• [EXERCICE COURT]: Recopiez mot pour mot les lignes des entrées, de celle qui contient « Click the phrase » jusqu'à la fin des entrées, bornes comprises. Omettez les images dans votre réponse.
· · · · ·
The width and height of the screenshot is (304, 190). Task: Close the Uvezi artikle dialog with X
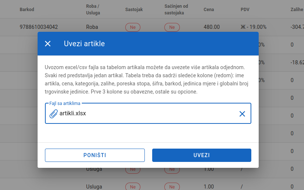pyautogui.click(x=48, y=44)
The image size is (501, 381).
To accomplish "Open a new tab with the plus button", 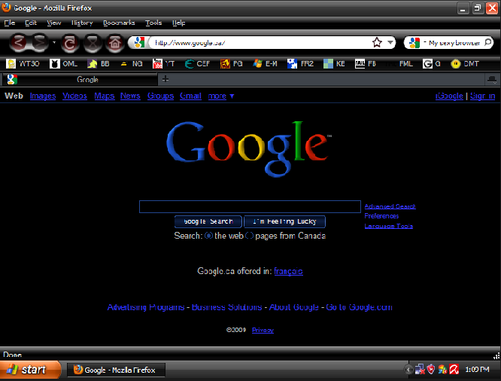I will (x=165, y=79).
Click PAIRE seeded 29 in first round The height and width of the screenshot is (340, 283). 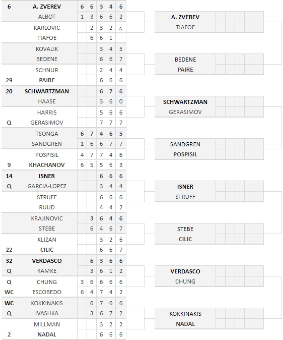click(47, 80)

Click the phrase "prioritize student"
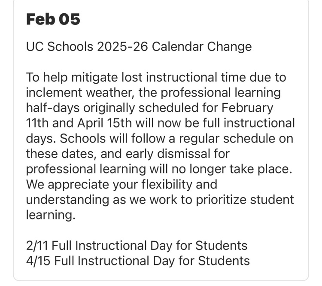(x=240, y=199)
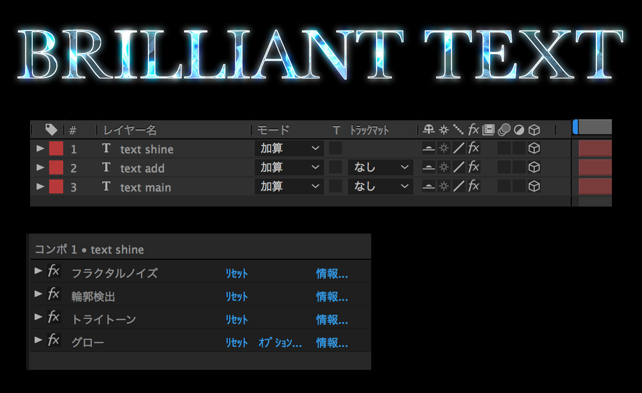Click the レイヤー名 column header
The image size is (642, 393).
(130, 130)

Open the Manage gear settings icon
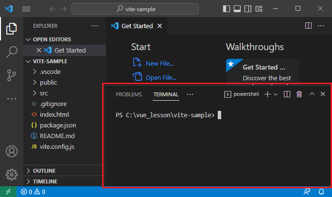click(11, 174)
· · · · ·
• [RÉSULTAT]:
Click the phrase "prioritize student"
(x=240, y=199)
Click the レイヤー名 column header
The image size is (642, 393).
(130, 130)

Open the Manage gear settings icon
click(11, 174)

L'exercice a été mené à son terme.